# Wago 750 Klemmen im Einfamilienhaus



## MichaelH (23 Dezember 2005)

Hallo zusammen,

dies ist meine erster Beitrag in diesem Forum. Vor gut 13 Jahren habe ich eine Ausbildung zum Kommunikationselektroniker gemacht, arbeite aber seit gut 8 Jahren im Einkauf für elektronische Bauteile. 

Im kommenden Jahr werden wir wohl unser Einfamilienhaus bauen. Ich informiere mich nun schon seit gut einem Jahr über EIB und seine Vorteile. Nun wurde ich durch einen Elektiker auf den Einsatz einer SPS hingewiesen um Kosten zu sparen. 

Nachdem ich mich im Internet etwas schlau gemacht habe, bin ich zum Entschluss gekommen, dass eigentlich nur Wago bzw. Beckhoff-Klemmen das richtige für mich wären. Die Lichtsteuerung würde ich gerne mit der Daliklemme erschlagen. Da meine SPS Kenntnisse schon etwas zurückliegen stellt sich nun die Frage, inwieweit ich mich in solch einem System zurechtfinden würde.

Die Software Codesys habe ich mir bereits mal heruntergeladen und etwas probiert (erste Schritte mit Co...). Nun ja, ich denke mit der Programmierung in FUP würde ich zurecht kommen. 

Was mir etwas Kopfschmerzen bereitet, sind Punkte wie Jalousiesteuereung, Einzelraumregelung, Lichtszenen. Laut einigen Aussagen,  gibt es fertige Bibliotheken, die man einbinden kann. Sind diese Bibliotheken kostenfrei? Lassen sie sich in Codesys einbinden oder benötige ich eine zusätzliche Software? Falls ja, was kostet diese? Kann mir eventuell jemand Beispielprogramme für Standard Funktionen im EFH zusenden, damit ich diese nachvollziehen kann? 

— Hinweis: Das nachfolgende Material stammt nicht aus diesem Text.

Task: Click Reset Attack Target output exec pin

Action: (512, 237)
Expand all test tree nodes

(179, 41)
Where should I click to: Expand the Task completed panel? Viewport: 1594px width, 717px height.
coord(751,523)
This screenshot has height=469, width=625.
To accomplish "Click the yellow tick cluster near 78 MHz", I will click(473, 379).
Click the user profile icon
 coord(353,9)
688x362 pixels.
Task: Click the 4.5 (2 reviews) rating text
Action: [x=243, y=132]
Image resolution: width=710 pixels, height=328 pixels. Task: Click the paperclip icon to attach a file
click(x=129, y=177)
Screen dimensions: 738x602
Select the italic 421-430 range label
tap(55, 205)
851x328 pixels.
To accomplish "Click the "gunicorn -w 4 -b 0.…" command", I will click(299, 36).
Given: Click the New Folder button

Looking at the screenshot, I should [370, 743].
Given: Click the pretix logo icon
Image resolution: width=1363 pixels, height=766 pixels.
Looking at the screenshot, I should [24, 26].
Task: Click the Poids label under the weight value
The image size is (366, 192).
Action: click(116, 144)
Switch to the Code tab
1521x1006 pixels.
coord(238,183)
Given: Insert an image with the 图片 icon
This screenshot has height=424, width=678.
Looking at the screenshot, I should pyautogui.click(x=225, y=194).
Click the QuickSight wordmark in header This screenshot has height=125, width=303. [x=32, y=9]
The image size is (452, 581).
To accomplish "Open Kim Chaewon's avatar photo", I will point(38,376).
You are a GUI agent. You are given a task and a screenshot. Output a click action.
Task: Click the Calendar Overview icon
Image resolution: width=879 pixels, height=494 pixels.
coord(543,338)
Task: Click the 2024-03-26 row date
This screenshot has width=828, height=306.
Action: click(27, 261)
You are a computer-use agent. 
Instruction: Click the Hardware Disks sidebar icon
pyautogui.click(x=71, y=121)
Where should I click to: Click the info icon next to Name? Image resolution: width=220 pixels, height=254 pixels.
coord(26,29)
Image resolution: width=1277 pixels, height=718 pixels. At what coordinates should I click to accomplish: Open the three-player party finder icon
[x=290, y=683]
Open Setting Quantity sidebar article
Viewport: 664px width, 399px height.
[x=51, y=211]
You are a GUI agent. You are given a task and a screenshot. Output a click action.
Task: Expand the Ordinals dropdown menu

Im Moment überlege ich, ob ich das Startekit2 von Wago + Daliklemme bestellen soll und etwas probiere. Ist davon ehr abzuraten oder kann man die Sache so angehen.

Besten Dank

Gruß
Michael


----------



## Anonymous (24 Dezember 2005)

Hallo,

siehe bei Beckhoff.de nach. Die haben auf der Homepage einige Beispiele für Gebäudeautomatisierung.

Beschäftige mich zur Zeit auch damit, Firma ist umgezogen und wir haben EIB, habe mir daher einen BC9000 von Beckhoff und eine KL6301 (EIB-Busklemme zum Senden/Empfangen) besorgt um Aktoren/Sensoren vom PC aus zu bedienen Rolläden, Dimmer... 

Sollte das funktionieren (frühestens in 4 Wochen-->das Projekt ist nur ein Hobby) melde ich mich wieder.

Bei Bibliotheken mussten wir bis jetzt nichts bezahlen (Habe beim Betreuer den Freischaltcode angefordert und bekommen), teilweise sind sie sowieso dabei.

Frohe Weihnachten


zerb


----------



## M_o_t (27 Dezember 2005)

Hallo,

ich habe bei mir die Wagocontroller verbaut. Und bin überzeugt das ich mehr Flexibilität und Funktionalität habe als mit EIB (habe meine Entscheidung für Wago also nicht bereut). Für Heizungsregelung hat soweit ich weiß Wago schon fertige Bausteine. Und meistens kannst die Bausteine in allen Codesys SPSen verwenden.

Gruß
M_o_t


----------



## MichaelH (27 Dezember 2005)

Hallo,

momentan stellt sich halt die Frage EIB oder SPS. 
Wie realisiert Ihr die Sollwertvorgabe für die Temperaturregler der einzelnen Räume? Regelt Ihr das zentral über ein Terminal? Wie gebt Ihr Nachtabsenkungen vor? Habt Ihr die Möglichkeit die Temperatur individuell in jedem Raum separat zu verstellen, falls ja wie macht Ihr das?

Ist der Programmieraufwand der SPS für die Gebäudeautomation für einen Laien erlernbar? Ich habe zwar mal ne Ausbildung zum Komm.-Elektroniker gemacht, allerding ist das schon ewig her. Oder ratet Ihr dann doch ehr zum EIB?

Gruß
Michael


----------



## Oberchefe (27 Dezember 2005)

> Ist der Programmieraufwand der SPS für die Gebäudeautomation für einen Laien erlernbar?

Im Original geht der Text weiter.